-- MATERIAL FOR THIS TASK --
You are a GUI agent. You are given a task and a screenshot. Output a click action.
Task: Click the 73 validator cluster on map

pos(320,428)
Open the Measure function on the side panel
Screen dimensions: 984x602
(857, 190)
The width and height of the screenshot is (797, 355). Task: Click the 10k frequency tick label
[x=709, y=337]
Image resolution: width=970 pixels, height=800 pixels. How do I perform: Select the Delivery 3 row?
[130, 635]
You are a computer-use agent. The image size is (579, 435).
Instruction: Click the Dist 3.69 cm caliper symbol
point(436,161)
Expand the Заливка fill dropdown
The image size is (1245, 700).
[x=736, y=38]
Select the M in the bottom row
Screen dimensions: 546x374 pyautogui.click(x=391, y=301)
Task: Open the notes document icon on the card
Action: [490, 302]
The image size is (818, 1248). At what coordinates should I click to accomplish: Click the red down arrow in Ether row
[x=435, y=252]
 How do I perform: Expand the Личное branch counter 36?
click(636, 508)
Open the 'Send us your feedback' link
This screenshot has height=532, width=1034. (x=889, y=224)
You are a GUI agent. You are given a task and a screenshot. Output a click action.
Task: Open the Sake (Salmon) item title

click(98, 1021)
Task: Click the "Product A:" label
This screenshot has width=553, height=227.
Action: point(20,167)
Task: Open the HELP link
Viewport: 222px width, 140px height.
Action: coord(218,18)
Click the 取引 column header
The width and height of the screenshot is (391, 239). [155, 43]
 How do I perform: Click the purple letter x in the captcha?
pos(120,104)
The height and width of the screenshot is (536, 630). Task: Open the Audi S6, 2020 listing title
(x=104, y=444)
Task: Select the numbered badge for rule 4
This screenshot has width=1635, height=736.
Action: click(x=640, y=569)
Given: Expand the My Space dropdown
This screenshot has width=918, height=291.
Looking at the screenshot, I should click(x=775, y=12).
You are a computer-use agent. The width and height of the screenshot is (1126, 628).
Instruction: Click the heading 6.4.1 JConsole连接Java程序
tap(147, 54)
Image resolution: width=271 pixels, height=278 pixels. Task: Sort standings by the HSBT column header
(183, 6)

-- INSTRUCTIONS TO FOLLOW --
Lines of the data above that include the string "computer" must each be copied.

-- WRITTEN RESPONSE --
You are a computer-use agent. The image size is (579, 435).
You are a computer-use agent. The width and height of the screenshot is (1126, 628).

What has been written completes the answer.